Stop Sabotaging Your College Application: 6 Pitfalls and How to Avoid Them

Confession time: I love helping students craft college applications. Weird hobby? Maybe. But to me, an application is like a storybook—a student’s life condensed into essays, activities, and a little brag sheet sprinkled with personality.
When it’s done well, it sings. When it’s not… well, let’s say admissions officers have probably rolled their eyes more times than I can count.
After working with numerous students, I’ve noticed a recurring pattern of mistakes. Consider this your friendly guide (with a few stories and a little humor) to avoid falling into the same traps.
1. Letting AI write your essay.
Here’s the truth: colleges want you. Not a robot’s version of you. I once had a student copy an AI essay and forget to delete the placeholder that literally said “(insert college name here).” Nothing says “admit me!” like proving you didn’t even read your own essay, right?
You’ve lived 17 years. That’s 17 years of stories, adventures, embarrassing moments, and lessons learned. Scroll through your camera roll, chat with your parents, or remember that one time you failed spectacularly and laughed about it later. That’s your gold.
2. Spending 800 Words on the setup and 50 on the lesson.
Your essay isn’t a Netflix pilot episode. You don’t need 45 minutes of setup before the action starts. The real magic is in the lesson—what happened, how you grew, who you became.
Don’t say, “I became more compassionate.” Show it. Tell me how you once walked by someone eating lunch alone, but now you pull up a chair and strike up a conversation. That’s growth. That’s character.
3. Your personal statement = get weirdly personal.
This is not the place to summarize your résumé. This is the place to show admissions officers a side of you they’d never see otherwise. The Lego city you secretly build, the way you belt out 90s boy band songs in the car, the fact that you’re the unofficial dog-walker of your neighborhood.
Surprise them. Delight them. Make them say, “I’d like this kid as a roommate.”
4. Oversharing.
Some students lean too hard into trauma dumps. Here’s the rule: share with purpose.
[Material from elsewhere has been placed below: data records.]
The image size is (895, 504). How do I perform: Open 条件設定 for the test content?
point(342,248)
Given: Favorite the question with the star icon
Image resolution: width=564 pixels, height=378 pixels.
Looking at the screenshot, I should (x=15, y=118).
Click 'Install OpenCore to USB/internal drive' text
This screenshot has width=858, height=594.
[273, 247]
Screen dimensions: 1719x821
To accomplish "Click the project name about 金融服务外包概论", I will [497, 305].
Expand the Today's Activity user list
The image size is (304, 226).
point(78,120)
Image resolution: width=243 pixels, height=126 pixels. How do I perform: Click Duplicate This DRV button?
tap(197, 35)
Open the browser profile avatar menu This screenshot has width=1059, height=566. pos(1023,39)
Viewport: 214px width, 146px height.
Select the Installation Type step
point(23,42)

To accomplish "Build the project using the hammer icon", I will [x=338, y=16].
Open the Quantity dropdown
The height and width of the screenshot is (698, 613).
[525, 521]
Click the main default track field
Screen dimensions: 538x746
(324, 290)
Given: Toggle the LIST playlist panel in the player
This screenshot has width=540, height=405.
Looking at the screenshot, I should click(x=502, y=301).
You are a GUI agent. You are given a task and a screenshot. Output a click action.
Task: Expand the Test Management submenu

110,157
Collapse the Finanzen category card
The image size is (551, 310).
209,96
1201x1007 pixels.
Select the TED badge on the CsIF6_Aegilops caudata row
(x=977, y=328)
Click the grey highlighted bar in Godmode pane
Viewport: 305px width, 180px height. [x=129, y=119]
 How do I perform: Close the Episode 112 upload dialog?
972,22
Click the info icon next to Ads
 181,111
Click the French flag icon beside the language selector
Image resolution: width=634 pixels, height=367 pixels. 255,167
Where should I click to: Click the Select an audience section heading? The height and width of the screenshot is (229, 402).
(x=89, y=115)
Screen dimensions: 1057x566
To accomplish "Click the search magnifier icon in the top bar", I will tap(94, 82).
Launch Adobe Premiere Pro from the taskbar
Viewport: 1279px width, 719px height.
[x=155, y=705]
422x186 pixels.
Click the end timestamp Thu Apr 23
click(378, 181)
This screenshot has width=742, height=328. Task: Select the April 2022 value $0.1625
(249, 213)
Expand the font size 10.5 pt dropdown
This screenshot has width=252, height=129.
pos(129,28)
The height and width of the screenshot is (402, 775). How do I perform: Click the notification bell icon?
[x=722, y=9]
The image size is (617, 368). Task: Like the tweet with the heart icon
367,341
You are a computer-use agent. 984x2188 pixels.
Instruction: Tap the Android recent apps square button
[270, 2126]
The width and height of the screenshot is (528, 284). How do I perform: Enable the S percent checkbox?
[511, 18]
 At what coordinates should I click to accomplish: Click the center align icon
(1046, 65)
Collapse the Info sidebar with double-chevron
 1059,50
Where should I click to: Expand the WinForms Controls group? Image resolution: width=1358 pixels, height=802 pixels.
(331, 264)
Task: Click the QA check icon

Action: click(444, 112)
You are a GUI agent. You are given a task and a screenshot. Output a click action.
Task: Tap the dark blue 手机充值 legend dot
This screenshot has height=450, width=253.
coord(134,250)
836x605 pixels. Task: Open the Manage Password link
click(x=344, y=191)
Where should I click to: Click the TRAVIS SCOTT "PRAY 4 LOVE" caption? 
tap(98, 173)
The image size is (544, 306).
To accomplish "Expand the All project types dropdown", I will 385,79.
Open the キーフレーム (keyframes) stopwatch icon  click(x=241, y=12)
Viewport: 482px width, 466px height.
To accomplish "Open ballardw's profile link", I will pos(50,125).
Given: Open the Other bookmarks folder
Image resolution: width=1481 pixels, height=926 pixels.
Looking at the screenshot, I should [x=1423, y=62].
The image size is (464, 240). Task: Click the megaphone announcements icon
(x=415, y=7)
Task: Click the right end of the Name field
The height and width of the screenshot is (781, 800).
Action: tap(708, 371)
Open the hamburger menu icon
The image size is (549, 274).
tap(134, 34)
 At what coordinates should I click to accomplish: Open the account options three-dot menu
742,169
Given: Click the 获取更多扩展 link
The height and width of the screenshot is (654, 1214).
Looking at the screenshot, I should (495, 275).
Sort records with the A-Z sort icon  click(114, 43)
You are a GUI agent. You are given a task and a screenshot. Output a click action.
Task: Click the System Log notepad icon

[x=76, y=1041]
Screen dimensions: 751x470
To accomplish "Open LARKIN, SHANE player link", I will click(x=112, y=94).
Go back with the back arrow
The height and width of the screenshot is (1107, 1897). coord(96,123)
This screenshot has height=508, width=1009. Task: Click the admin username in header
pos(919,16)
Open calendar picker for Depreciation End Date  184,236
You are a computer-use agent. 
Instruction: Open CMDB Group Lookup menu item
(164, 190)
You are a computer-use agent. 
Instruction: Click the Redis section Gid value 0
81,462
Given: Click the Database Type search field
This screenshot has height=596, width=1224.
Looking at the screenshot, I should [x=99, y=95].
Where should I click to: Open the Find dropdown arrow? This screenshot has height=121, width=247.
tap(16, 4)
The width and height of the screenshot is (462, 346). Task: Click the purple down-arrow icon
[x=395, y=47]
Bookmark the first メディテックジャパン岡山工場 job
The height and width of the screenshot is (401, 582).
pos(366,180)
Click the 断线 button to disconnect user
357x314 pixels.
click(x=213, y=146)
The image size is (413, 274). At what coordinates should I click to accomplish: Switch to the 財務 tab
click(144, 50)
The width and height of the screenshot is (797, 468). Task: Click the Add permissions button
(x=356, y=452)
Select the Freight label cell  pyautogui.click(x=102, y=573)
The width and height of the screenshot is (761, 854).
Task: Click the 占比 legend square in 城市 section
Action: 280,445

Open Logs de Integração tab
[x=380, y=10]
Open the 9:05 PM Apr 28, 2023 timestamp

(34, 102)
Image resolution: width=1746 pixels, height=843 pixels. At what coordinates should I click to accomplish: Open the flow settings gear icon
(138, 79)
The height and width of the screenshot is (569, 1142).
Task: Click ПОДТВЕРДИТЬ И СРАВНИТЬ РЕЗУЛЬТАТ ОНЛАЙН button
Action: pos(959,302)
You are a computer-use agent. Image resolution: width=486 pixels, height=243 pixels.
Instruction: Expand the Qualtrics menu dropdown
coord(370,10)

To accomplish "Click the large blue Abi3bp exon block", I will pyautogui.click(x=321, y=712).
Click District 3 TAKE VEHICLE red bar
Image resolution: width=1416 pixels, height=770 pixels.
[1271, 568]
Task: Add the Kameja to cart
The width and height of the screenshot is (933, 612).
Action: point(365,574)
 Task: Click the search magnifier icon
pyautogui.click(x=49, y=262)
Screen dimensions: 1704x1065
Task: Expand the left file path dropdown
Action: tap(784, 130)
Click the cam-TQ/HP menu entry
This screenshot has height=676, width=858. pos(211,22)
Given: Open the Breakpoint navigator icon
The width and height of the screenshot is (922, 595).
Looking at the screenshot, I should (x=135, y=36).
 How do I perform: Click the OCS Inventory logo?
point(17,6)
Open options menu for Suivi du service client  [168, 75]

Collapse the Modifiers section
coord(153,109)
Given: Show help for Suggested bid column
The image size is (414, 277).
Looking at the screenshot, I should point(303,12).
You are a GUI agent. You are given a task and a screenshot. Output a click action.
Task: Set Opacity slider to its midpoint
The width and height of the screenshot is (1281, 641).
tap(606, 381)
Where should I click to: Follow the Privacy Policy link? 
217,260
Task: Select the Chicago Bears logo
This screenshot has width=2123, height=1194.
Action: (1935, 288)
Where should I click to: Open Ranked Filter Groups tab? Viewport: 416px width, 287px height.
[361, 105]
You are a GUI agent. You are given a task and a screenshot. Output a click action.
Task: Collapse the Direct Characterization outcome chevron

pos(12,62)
If it doesn’t tie to growth, strength, or resilience, save it for your journal.
One student once wrote so much about her mom’s illness that the essay accidentally read like she wasn’t ready to leave home. The better version? Writing about how her mom’s cancer forced her to grow independent—learning to grocery shop, cook, and run a household as a teenager – and how it translated to different areas of her life outside the home. Same story, better framing.
5. Activities: Fewer, deeper, better.
Your activities list should not look like the Cheesecake Factory menu—with too many options and no clear theme. Stick to one or two threads that show focus. If you want business, highlight DECA, your Etsy store, or that time you made actual money flipping sneakers. Colleges want direction, not dabbling.
6. Supplemental essays: Don’t be redundant.
If you already covered it in your personal statement, don’t rehash it in your supplements. Each essay is a new chance to show a different angle of who you are. And if the word count is 200? Don’t turn in 150. That’s like leaving a brownie half-eaten—it just doesn’t make sense.
At the end of the day, your application is a highlight reel of you. Give admissions officers a story worth remembering, not one they’ve read a hundred times. Make them laugh, nod, or lean in closer. But most of all—make them believe that behind those words is a student they’d love to welcome to campus.